--- Extract ---

The talks – the first since Russia unleashed its invasion of Ukraine last week – are set to be held without preconditions and follow a phone between Zelensky and Alexander Lukashenko, the Belarusian president. 

“We agreed that the Ukrainian delegation would meet with the Russian delegation without preconditions on the Ukrainian-Belarusian border, near the Pripyat River,” Zelensky said in a statement.

“Alexander Lukashenko will ensure all planes, helicopters and missiles stationed on Belarusian territory remain on the ground during the Ukrainian delegation’s travel, talks and return.”

#UPDATE Ukraine says it will hold talks with Russia at its border with Belarus — near the Chernobyl exclusion zone — after a phone call between President Volodymyr Zelensky and Belarusian leader Alexander Lukashenko pic.twitter.com/A4dLmWuu1N

— AFP News Agency (@AFP) February 27, 2022

‘Special alert’

In a dramatic escalation of East-West tensions over Russia’s invasion of Ukraine on Sunday, Putin has ordered Russian nuclear forces to be put on high alert in response to what he called “aggressive statements” by leading Nato powers.

--- Rows ---

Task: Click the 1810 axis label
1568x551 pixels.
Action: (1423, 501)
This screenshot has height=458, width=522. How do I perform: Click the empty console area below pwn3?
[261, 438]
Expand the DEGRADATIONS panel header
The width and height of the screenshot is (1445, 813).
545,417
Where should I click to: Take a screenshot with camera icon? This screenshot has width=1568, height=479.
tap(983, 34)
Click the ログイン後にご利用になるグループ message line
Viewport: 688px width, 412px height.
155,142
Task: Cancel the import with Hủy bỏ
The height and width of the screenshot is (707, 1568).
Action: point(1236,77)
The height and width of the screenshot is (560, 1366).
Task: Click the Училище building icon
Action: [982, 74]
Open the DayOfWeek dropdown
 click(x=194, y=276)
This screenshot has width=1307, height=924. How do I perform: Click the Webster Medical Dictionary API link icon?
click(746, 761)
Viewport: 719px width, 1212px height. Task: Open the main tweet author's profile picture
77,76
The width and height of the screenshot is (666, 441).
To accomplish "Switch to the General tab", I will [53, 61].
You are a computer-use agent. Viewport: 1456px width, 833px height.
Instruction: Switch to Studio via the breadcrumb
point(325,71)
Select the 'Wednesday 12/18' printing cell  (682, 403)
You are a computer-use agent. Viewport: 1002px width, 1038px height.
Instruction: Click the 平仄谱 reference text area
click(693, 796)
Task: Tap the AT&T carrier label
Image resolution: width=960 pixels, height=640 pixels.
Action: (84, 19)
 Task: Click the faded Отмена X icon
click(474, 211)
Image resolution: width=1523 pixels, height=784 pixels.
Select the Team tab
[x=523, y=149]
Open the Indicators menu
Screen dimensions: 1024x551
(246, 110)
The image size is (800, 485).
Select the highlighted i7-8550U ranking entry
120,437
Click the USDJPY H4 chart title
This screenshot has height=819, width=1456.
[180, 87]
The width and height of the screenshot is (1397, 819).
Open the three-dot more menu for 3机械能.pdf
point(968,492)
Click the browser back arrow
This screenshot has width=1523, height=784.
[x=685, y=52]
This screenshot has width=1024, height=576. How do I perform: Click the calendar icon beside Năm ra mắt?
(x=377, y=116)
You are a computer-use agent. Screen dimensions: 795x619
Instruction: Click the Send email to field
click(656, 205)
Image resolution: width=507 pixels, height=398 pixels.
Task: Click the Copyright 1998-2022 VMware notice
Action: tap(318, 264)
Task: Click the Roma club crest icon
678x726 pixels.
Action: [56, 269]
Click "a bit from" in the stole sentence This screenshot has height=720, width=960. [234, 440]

---

**Written tasks**
1. Using the news excerpt on the Ukraine-Russia talks, answer these:
(a) Where did Zelensky say the two delegations would meet?
(b) Who will ensure that planes, helicopters and missiles on Belarusian territory stay on the ground?
(c) What did Putin order Russian nuclear forces to be put on?
2. Reproduce the passage of the news excerpt on the Ukraine-Russia talks starting at "The talks –" and ending at "the Belarusian president.".
3. Say whether each statement agrees with the news excerpt on the Ukraine-Russia talks, and quote the words that decide it:
(a) The talks are to be held with preconditions.
(b) Putin acted in response to what he called aggressive statements by leading Nato powers.
(c) The talks are to take place near the Chernobyl exclusion zone.

**Final answers**
1.
(a) On the Ukrainian-Belarusian border, near the Pripyat River
(b) Alexander Lukashenko
(c) High alert

2.
The talks – the first since Russia unleashed its invasion of Ukraine last week – are set to be held without preconditions and follow a phone between Zelensky and Alexander Lukashenko, the Belarusian president.

3.
(a) No: "are set to be held without preconditions"
(b) Yes: "in response to what he called “aggressive statements” by leading Nato powers"
(c) Yes: "at its border with Belarus — near the Chernobyl exclusion zone"